Dans Les Origines du totalitarisme, Hannah Arendt affirme que le totalitarisme a rendu possible la transformation des êtres humains en « affreuses marionnettes à visage humain », qui se comportent comme le chien de Pavlov en réagissant d'une manière parfaitement prévisible, même lorsqu'elles vont à leur propre mort, de sorte que, vu du point de vue de leurs bourreaux nazis,  « leur meurtre est aussi impersonnel que le fait d'écraser un moucheron » (1). Toujours obsédée par le corps, pièce centrale de tous ses romans, Valentine Goby décrit ici avec une minutie chirurgicale  et un acharnement quasi thérapeutique, qui résonnent avec les traitements infligés par les bourreaux (2), les corps des prisonnières de Ravensbrück avec leur peau, leurs organes et leurs os, leurs plaies et leurs secrétions, leur animalité et leurs automatismes  Elle s'attarde peu sur les visages (seuls les visages des bébés sont décrits, comme affichant déjà les stigmates de petits vieux voués à une mort prochaine).

Dans les témoignages dignes et pudiques de Primo Levi ou  Simone Veil, par exemple, comme dans les documentaires faits de paroles ou d'images brutes, comme Nuit et Brouillard ou Shoah  (pour citer deux reportages cinématographiques), l'émotion est créée chez le lecteur ou le spectateur en faisant appel à  son intelligence et sa sensibilité (3).  Loin de là, le roman de Valentine Goby apparaît comme un un parangon de l’œuvre d'une nouvelle génération d'écrivains (4) et plus généralement d'artistes, placée sous le signe hyperréaliste et violent de la toute puissance, voire des excès, du corps. Charles D.

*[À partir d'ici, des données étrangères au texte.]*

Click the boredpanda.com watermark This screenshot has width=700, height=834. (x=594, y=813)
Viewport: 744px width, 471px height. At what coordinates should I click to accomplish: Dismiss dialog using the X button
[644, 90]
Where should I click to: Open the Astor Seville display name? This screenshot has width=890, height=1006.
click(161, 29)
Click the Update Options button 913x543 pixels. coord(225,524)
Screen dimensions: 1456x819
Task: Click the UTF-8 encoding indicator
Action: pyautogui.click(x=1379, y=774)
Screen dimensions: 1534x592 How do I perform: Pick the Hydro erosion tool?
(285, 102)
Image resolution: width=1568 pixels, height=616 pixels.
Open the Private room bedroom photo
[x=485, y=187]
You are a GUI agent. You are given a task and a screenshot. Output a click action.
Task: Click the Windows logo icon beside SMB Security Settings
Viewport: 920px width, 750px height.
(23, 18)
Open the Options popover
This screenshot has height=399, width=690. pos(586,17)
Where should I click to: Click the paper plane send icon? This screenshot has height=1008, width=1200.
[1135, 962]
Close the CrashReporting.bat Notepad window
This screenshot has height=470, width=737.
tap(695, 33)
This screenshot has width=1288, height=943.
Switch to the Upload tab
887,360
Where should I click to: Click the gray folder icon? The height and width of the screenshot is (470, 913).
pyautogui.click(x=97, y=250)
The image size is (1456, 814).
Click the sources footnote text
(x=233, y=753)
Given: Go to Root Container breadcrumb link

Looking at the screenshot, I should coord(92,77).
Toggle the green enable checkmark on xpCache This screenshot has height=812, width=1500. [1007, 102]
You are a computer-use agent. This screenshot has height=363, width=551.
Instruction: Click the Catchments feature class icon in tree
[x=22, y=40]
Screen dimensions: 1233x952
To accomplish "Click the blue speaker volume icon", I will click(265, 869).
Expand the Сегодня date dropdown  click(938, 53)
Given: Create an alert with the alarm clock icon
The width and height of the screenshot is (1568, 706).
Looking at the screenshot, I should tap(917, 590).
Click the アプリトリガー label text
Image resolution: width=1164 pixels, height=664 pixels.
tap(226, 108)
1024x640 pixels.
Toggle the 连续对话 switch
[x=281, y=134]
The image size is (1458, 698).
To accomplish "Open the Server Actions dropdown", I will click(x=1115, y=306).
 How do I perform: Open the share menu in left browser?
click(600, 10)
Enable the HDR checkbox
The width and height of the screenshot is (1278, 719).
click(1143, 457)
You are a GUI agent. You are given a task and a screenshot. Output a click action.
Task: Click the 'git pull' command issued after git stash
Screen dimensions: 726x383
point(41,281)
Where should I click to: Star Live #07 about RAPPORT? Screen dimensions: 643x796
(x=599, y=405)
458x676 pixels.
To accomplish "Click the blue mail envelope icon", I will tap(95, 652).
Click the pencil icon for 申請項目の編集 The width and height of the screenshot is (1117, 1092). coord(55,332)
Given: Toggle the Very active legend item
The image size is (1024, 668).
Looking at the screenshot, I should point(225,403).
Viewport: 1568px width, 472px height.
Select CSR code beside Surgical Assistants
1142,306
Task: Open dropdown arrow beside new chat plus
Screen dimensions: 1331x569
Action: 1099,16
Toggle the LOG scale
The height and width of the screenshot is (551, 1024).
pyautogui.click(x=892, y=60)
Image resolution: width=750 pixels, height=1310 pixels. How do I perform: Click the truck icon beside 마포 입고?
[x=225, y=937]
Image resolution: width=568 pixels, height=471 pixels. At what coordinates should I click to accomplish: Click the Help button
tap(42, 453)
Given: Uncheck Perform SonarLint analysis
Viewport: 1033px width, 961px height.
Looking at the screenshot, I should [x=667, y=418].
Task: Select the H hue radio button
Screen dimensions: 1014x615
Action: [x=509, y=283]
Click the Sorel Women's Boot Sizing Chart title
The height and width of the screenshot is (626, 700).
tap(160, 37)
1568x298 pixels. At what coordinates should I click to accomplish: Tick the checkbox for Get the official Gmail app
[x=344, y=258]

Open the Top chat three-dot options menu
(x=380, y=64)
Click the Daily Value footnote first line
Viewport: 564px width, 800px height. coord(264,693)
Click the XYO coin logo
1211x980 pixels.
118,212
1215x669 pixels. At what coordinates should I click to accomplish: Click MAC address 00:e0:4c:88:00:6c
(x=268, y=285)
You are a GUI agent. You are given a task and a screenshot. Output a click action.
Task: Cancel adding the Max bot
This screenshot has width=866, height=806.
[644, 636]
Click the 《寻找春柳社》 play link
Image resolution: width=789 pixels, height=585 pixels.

(1) Traduction française JL. Bourget, R. Davreu et P. Levi, Le système totalitaire, Le Seuil, 1952. Les traducteurs  auraient-ils dû plutôt traduire par  « affreuses marionnettes à silhouette ou à image humaine », car le visage, comme l'a si bien vu le philosophe Emmanuel Levinas, est ce qui, chez l'homme, exprime l'humanité ?

(2) Acharnement : un mot dans l'énoncé-même duquel  Lacan aurait pu voir « chair » et « charnier ».

(3) On peut généraliser à toutes les sortes de camps nazis la réponse que Simha Rottem, chef de la résistance juive à Varsovie faisait à une question de Claude Lanzmann dans Shoah (dernière partie): « la langue humaine ne peut décrire ce que nous avons vécu dans le ghetto ».

(4) Souvent d'écrivaines (voir les récents romans de Julie Bonnie ou Hélène Gremillon, et à côté par exemple de la vague des autofictions sordides ( comme chez Delphine de Vigan).